Copy out all of the data word for word. Omit every picture.

(Dataset entries)
········

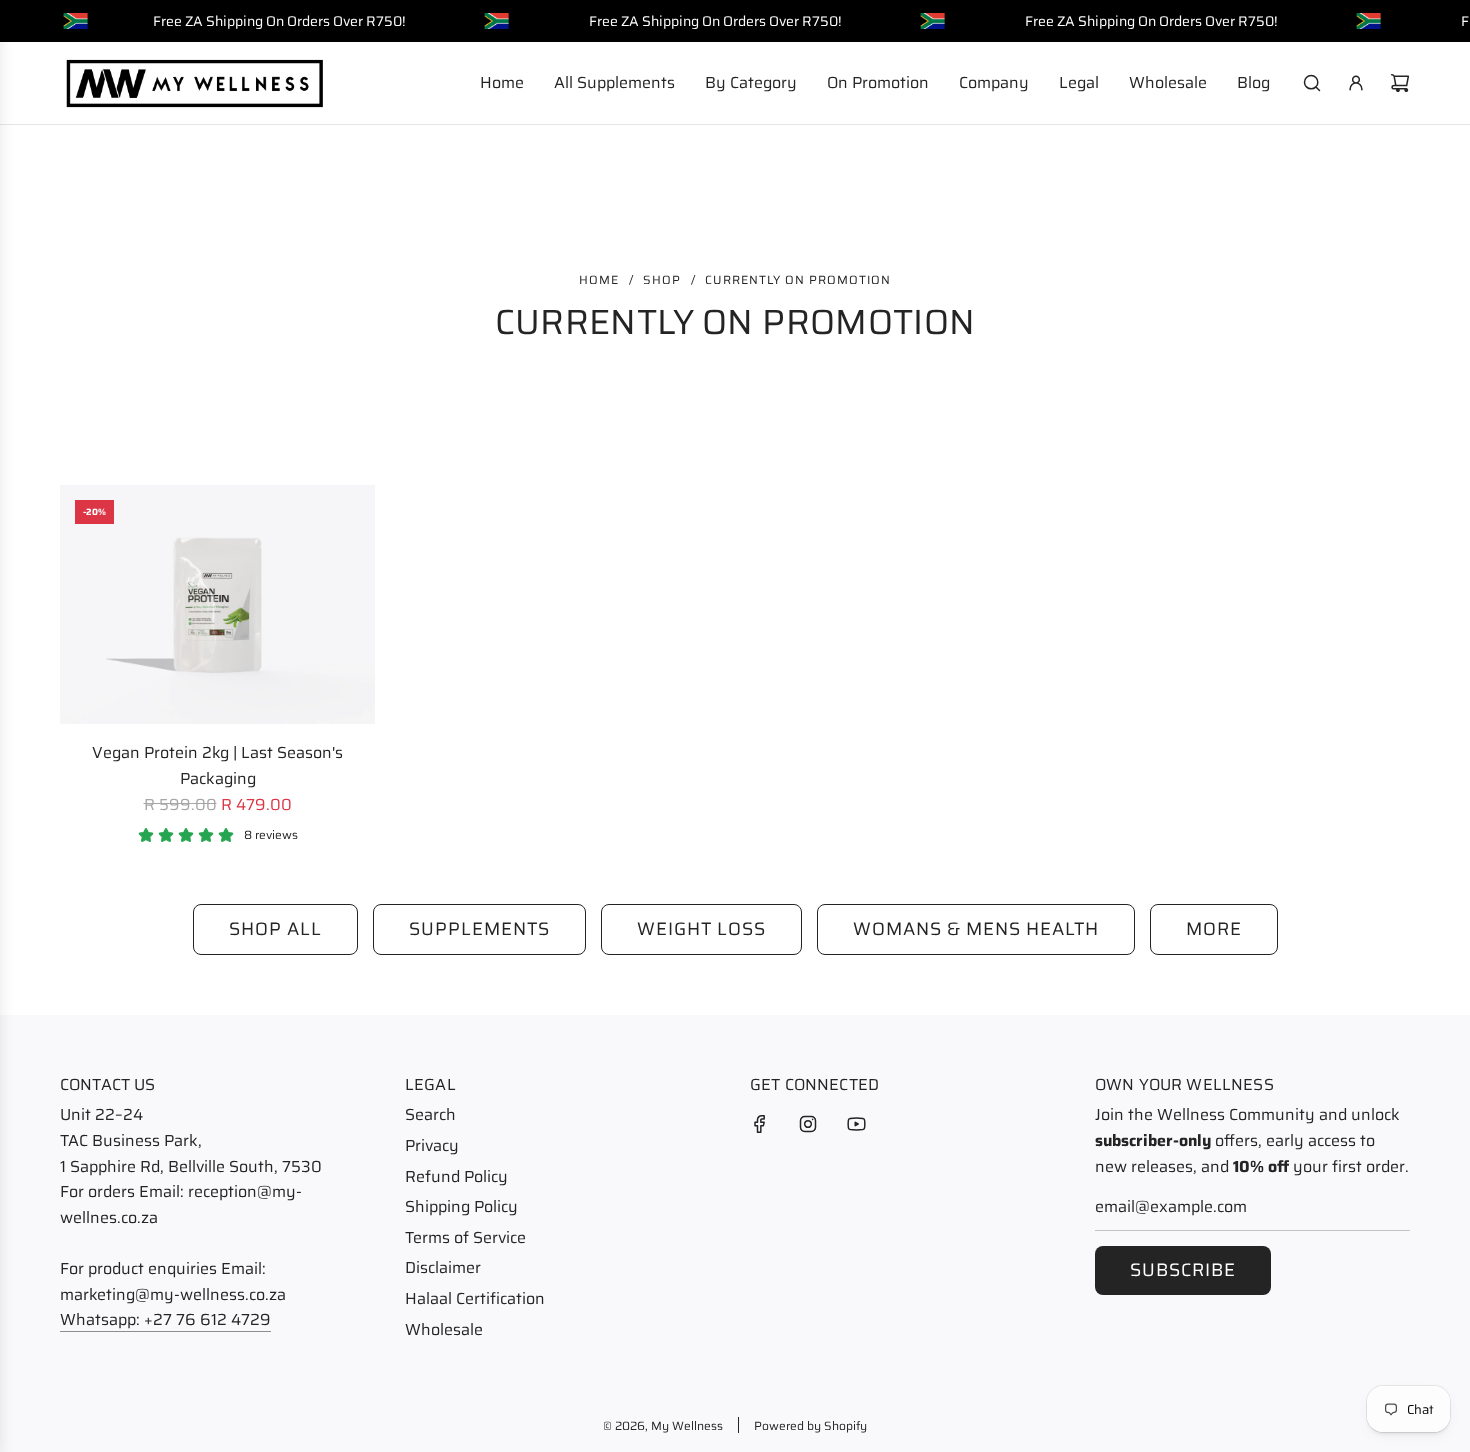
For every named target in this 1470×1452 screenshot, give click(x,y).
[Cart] (1400, 83)
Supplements (479, 929)
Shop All (275, 929)
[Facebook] (760, 1124)
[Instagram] (808, 1124)
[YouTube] (856, 1124)
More (1214, 929)
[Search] (1312, 83)
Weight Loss (701, 929)
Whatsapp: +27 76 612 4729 (165, 1319)
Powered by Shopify (810, 1425)
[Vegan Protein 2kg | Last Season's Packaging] (217, 604)
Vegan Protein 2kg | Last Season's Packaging (217, 765)
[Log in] (1356, 83)
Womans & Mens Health (976, 929)
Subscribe (1183, 1270)
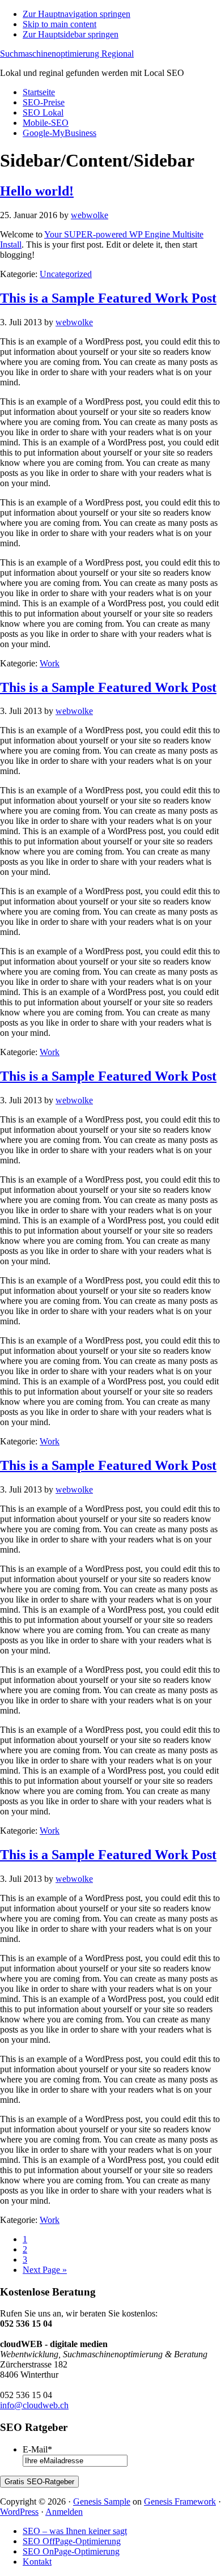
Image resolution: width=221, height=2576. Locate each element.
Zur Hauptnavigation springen (76, 14)
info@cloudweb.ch (34, 2405)
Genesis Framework (180, 2501)
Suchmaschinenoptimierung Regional (67, 53)
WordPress (19, 2512)
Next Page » (45, 2270)
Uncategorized (66, 274)
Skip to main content (59, 24)
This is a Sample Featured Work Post (108, 298)
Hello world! (37, 191)
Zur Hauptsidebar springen (70, 34)
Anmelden (64, 2512)
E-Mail (37, 2449)
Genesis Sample (101, 2501)
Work (50, 663)
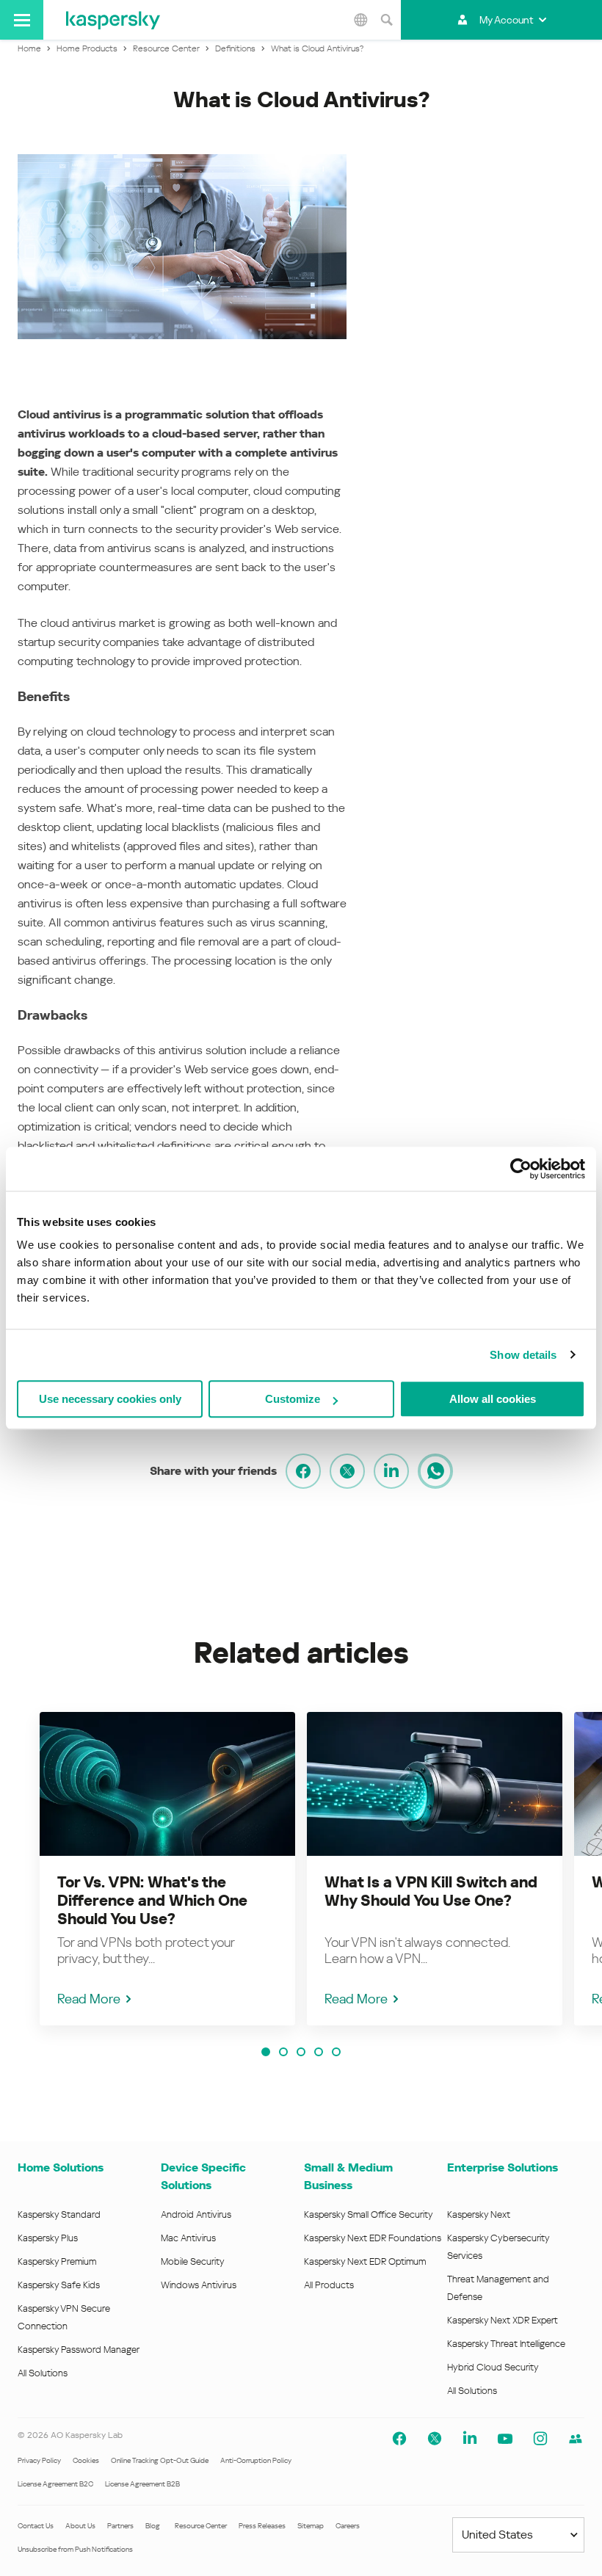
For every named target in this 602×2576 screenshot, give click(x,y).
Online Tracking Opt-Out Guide (159, 2460)
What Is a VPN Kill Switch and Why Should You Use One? (430, 1891)
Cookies (86, 2460)
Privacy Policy (39, 2460)
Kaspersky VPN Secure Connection (64, 2317)
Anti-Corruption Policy (255, 2460)
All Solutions (43, 2373)
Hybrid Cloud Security (493, 2367)
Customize (292, 1399)
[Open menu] (21, 20)
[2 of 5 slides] (283, 2052)
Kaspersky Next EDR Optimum (365, 2261)
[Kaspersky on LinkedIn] (470, 2439)
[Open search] (386, 20)
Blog (152, 2526)
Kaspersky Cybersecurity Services (498, 2246)
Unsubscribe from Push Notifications (75, 2549)
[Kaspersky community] (575, 2439)
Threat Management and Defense (498, 2288)
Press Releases (262, 2526)
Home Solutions (61, 2167)
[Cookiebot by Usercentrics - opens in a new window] (521, 1169)
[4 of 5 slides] (318, 2052)
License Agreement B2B (142, 2484)
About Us (80, 2526)
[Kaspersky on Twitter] (434, 2439)
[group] (167, 1868)
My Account (506, 20)
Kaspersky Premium (57, 2261)
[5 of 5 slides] (336, 2052)
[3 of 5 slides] (301, 2052)
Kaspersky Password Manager (78, 2349)
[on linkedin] (391, 1471)
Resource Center (201, 2526)
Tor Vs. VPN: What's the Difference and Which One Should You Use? (152, 1900)
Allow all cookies (492, 1399)
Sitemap (310, 2526)
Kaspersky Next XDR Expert (502, 2320)
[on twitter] (347, 1471)
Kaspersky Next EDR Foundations (372, 2237)
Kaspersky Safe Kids (59, 2284)
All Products (329, 2284)
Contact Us (36, 2526)
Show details (523, 1355)
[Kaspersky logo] (113, 19)
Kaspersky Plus (48, 2237)
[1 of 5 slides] (266, 2052)
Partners (120, 2526)
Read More (88, 1998)
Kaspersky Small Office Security (368, 2214)
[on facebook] (303, 1471)
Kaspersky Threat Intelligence (506, 2343)
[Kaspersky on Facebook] (399, 2439)
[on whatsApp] (435, 1471)
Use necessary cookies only (110, 1399)
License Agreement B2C (55, 2484)
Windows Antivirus (198, 2284)
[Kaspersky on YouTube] (505, 2439)
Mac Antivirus (188, 2237)
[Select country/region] (360, 20)
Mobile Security (193, 2261)
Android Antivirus (196, 2214)
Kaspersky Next (478, 2214)
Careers (348, 2526)
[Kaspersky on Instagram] (540, 2439)
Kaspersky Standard (59, 2214)
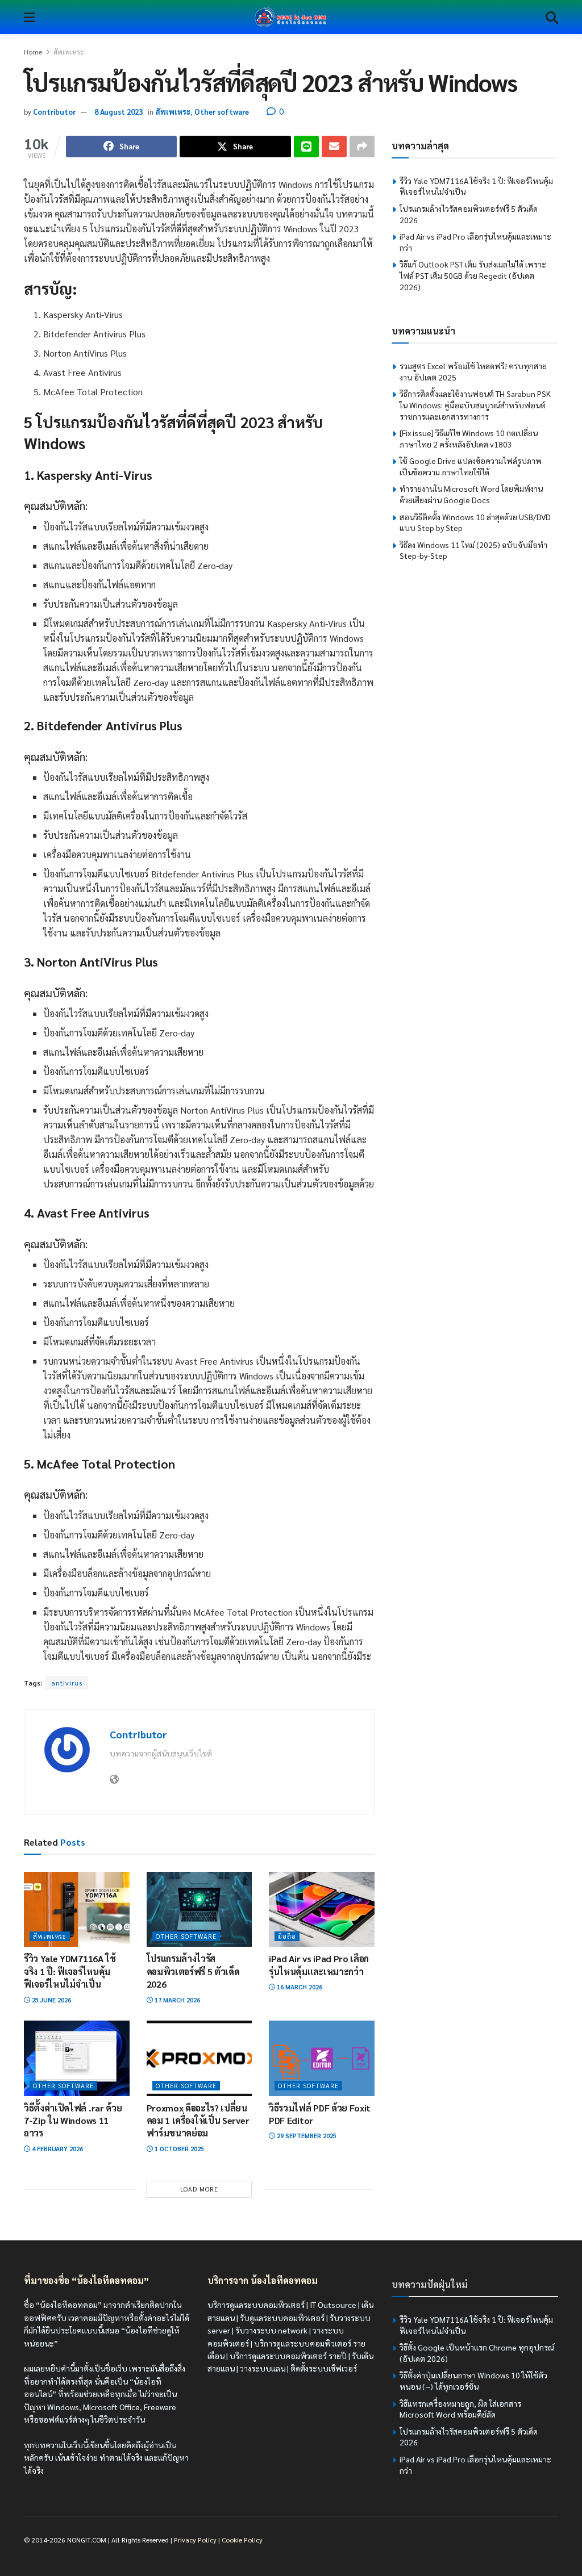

········

RESULT |
For every named target in this 1470×1452 screenshot, give click(x,y).
[Cart] (1400, 83)
Supplements (479, 929)
Shop All (275, 929)
[Facebook] (760, 1124)
[Instagram] (808, 1124)
[YouTube] (856, 1124)
More (1214, 929)
[Search] (1312, 83)
Weight Loss (701, 929)
Whatsapp: +27 76 612 4729 (165, 1319)
Powered by Shopify (810, 1425)
[Vegan Protein 2kg | Last Season's Packaging] (217, 604)
Vegan Protein 2kg | Last Season's Packaging (217, 765)
[Log in] (1356, 83)
Womans & Mens Health (976, 929)
Subscribe (1183, 1270)
Image resolution: width=221, height=2576. Locate each element.
Zur Hauptnavigation springen (76, 14)
info@cloudweb.ch (34, 2405)
Genesis Framework (180, 2501)
Suchmaschinenoptimierung Regional (67, 53)
WordPress (19, 2512)
Next Page » (45, 2270)
Uncategorized (66, 274)
Skip to main content (59, 24)
This is a Sample Featured Work Post (108, 298)
Hello world! (37, 191)
Zur Hauptsidebar springen (70, 34)
Anmelden (64, 2512)
E-Mail (37, 2449)
Genesis Sample (101, 2501)
Work (50, 663)
For every named target in this 602×2576 screenshot, give click(x,y).
Online Tracking Opt-Out Guide (159, 2460)
What Is a VPN Kill Switch and Why Should You Use One? (430, 1891)
Cookies (86, 2460)
Privacy Policy (39, 2460)
Kaspersky VPN Secure Connection (64, 2317)
Anti-Corruption Policy (255, 2460)
All Solutions (43, 2373)
Hybrid Cloud Security (493, 2367)
Customize (292, 1399)
[Open menu] (21, 20)
[2 of 5 slides] (283, 2052)
Kaspersky Next EDR Optimum (365, 2261)
[Kaspersky on LinkedIn] (470, 2439)
[Open search] (386, 20)
Blog (152, 2526)
Kaspersky Cybersecurity Services (498, 2246)
Unsubscribe from Push Notifications (75, 2549)
[Kaspersky community] (575, 2439)
Threat Management and Defense (498, 2288)
Press Releases (262, 2526)
Home Solutions (61, 2167)
[Cookiebot by Usercentrics - opens in a new window] (521, 1169)
[4 of 5 slides] (318, 2052)
License Agreement B2B (142, 2484)
About Us (80, 2526)
[Kaspersky on Twitter] (434, 2439)
[group] (167, 1868)
My Account (506, 20)
Kaspersky Premium (57, 2261)
[5 of 5 slides] (336, 2052)
[3 of 5 slides] (301, 2052)
Kaspersky Password Manager (78, 2349)
[on linkedin] (391, 1471)
Resource Center (201, 2526)
Tor Vs. VPN: What's the Difference and Which One Should You Use? (152, 1900)
Allow all cookies (492, 1399)
Sitemap (310, 2526)
Kaspersky Next XDR Expert (502, 2320)
[on twitter] (347, 1471)
Kaspersky Next EDR Foundations (372, 2237)
Kaspersky Safe Kids (59, 2284)
All Products (329, 2284)
Contact Us (36, 2526)
Show details (523, 1355)
[Kaspersky logo] (113, 19)
Kaspersky Plus (48, 2237)
[1 of 5 slides] (266, 2052)
Partners (120, 2526)
Read More (88, 1998)
Kaspersky Small Office Security (368, 2214)
[on facebook] (303, 1471)
Kaspersky Threat Intelligence (506, 2343)
[Kaspersky on Facebook] (399, 2439)
[on whatsApp] (435, 1471)
Use necessary cookies only (110, 1399)
License Agreement B2C (55, 2484)
Windows Antivirus (198, 2284)
[Kaspersky on YouTube] (505, 2439)
Mac Antivirus (188, 2237)
[Select country/region] (360, 20)
Mobile Security (193, 2261)
Android Antivirus (196, 2214)
Kaspersky Next (478, 2214)
Careers (348, 2526)
[Kaspersky on Instagram] (540, 2439)
Kaspersky Standard (59, 2214)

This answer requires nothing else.